**** Supplied text ****
3 key steps for a perfect newborn circumcision

Poor circumcision technique or inappropriate postoperative care after a newborn circumcision, can lead to problems such as: penile skin bridges, concealment, adhesions, redundant foreskin, or meatal stenosis.

These complications could be greatly reduced by following these 3 key steps for achieving a perfect circumcision:


1. Expose the penoscrotal and penopubic junction completely

Recently, during a lecture I gave to pediatric residents, we started talking about Gomco circumcisions. I showed them a few pictures of how much skin to leave behind, and one of the students noticed that the scrotum was visible on the picture.

Turns out that the residents were being taught to keep the scrotum under the drapes and just to get the tip of the foreskin through the drape hole! I could not believe what I heard. How in the world could you know how much skin to take out or leave if you don’t see the penoscrotal and penopubic junctions?

All of a sudden, I understood why we see so many patients with redundant foreskin, and why I have seen other patients where too much skin was removed ( I have seen 3 patients where the entire ventral foreskin was removed).
**** Listed entries ****
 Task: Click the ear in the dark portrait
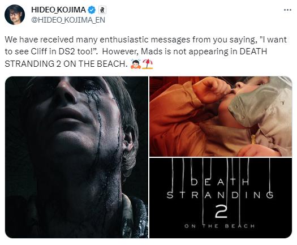pos(130,138)
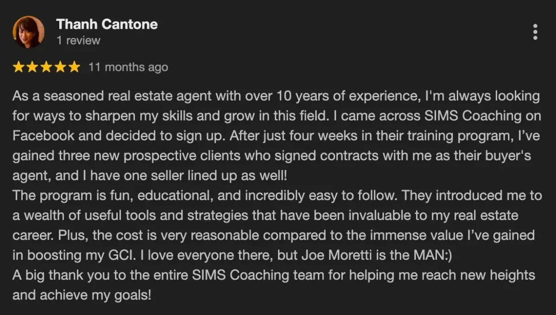Image resolution: width=556 pixels, height=315 pixels.
Task: Click the "11 months ago" timestamp
Action: coord(128,67)
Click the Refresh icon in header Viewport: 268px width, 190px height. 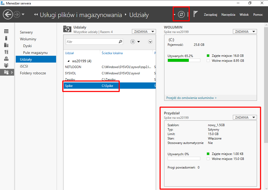click(x=181, y=14)
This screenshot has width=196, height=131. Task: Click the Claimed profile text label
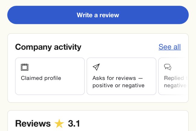coord(41,78)
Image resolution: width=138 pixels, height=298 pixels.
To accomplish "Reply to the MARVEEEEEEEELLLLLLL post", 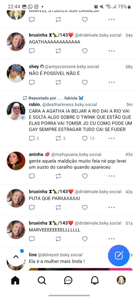I will tap(32, 239).
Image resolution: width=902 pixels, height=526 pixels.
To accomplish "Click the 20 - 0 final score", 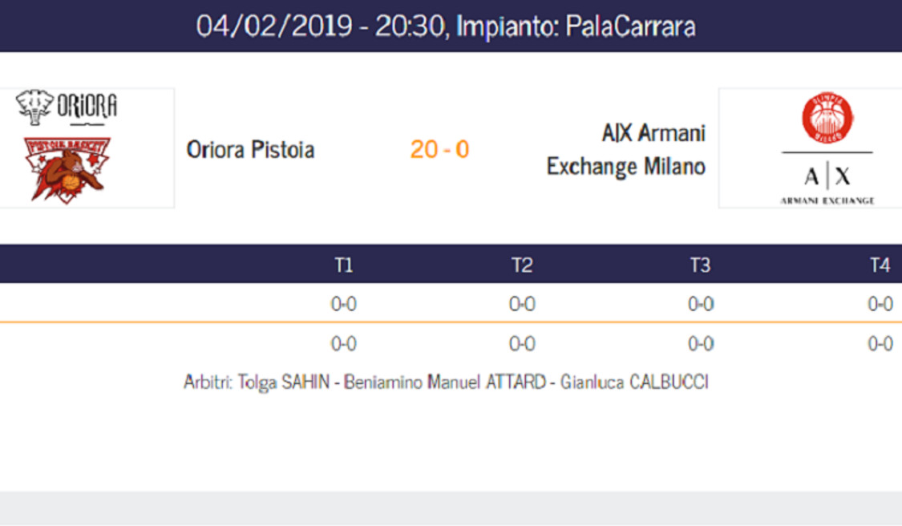I will coord(439,150).
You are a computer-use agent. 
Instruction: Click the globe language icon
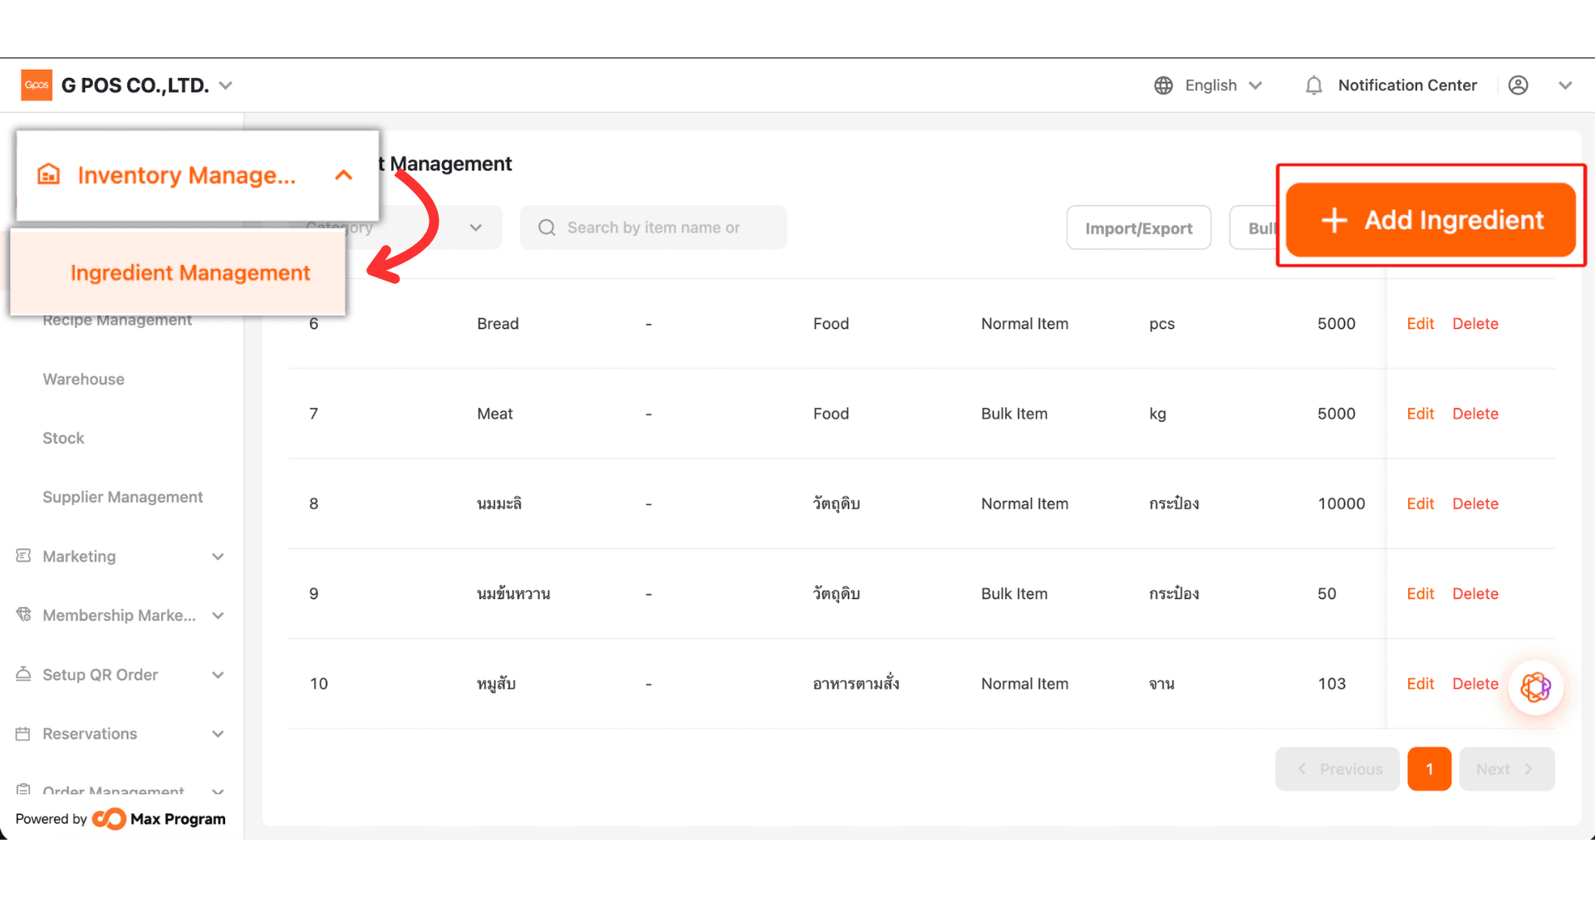pyautogui.click(x=1163, y=86)
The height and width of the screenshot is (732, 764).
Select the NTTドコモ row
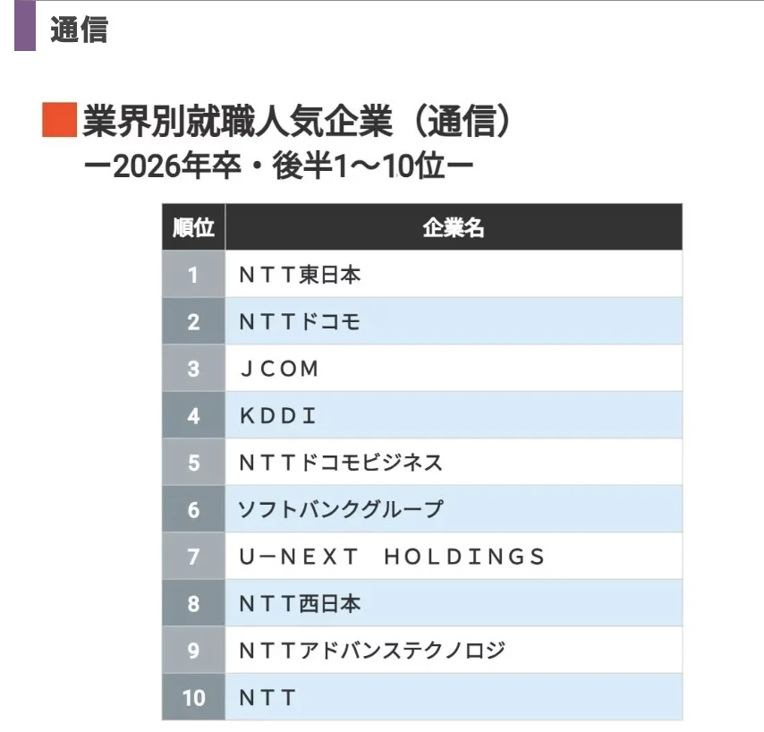click(x=422, y=321)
****
▶ **Complete the following**
1) Answer these questions using the newborn circumcision text.
(a) How many key steps does the text say lead to a perfect circumcision?
(b) What kind of circumcisions came up during the lecture to pediatric residents?
(c) In how many patients does the writer report seeing the entire ventral foreskin removed?
2) Proceed with the newborn circumcision text, starting right after its last sentence.

▶ **Results of the tasks**
1)
(a) 3
(b) Gomco circumcisions
(c) 3

2)
I have no doubt that the most important step of a circumcision is a clear exposure of the entire penoscrotal and penopubic junctions.

A perfect circumcision has the same amount of foreskin on the top, bottom, left and right. This prevents removing too little or too much skin,  as well as adhesions/bridges, which are more common when too much skin is left behind.

Circumcision drapes should have a big enough hole to allow the entire scrotum to be seen. If the hole is not big enough, then it should be enlarged with scissors.


2. Pull down all the adhesions until the corona can be seen completely, dorsally and ventrally.

Soft penile adhesionsWhen adhesions are not completely released ventrally, the penis can appear to have hypospadias. This, in turn, can lead practitioners to stop a circumcision unnecessarily. A tight frenulum that is not released can cause a suboptimal cosmetic outcome (but not a big deal).

The frenulum can be released by just putting traction on it with a gauze; rarely it has to be gently cut with a knife. Releasing the frenulum results in some bleeding, but rarely requires any special means to stop it.


3. Take care of the circumcision postoperatively

The postoperative care of newborn circumcisions can really make a difference. I have an entire post on this.


2 thoughts on “3 key steps for a perfect newborn circumcision”

  1. Fantastic content!

    one quick question, how do you judge how much skin to take off to avoid overly tight circumcisions? do you use any visual cues or markings to make sure that the skin taken is of the correct proportion, especially for the gomco method?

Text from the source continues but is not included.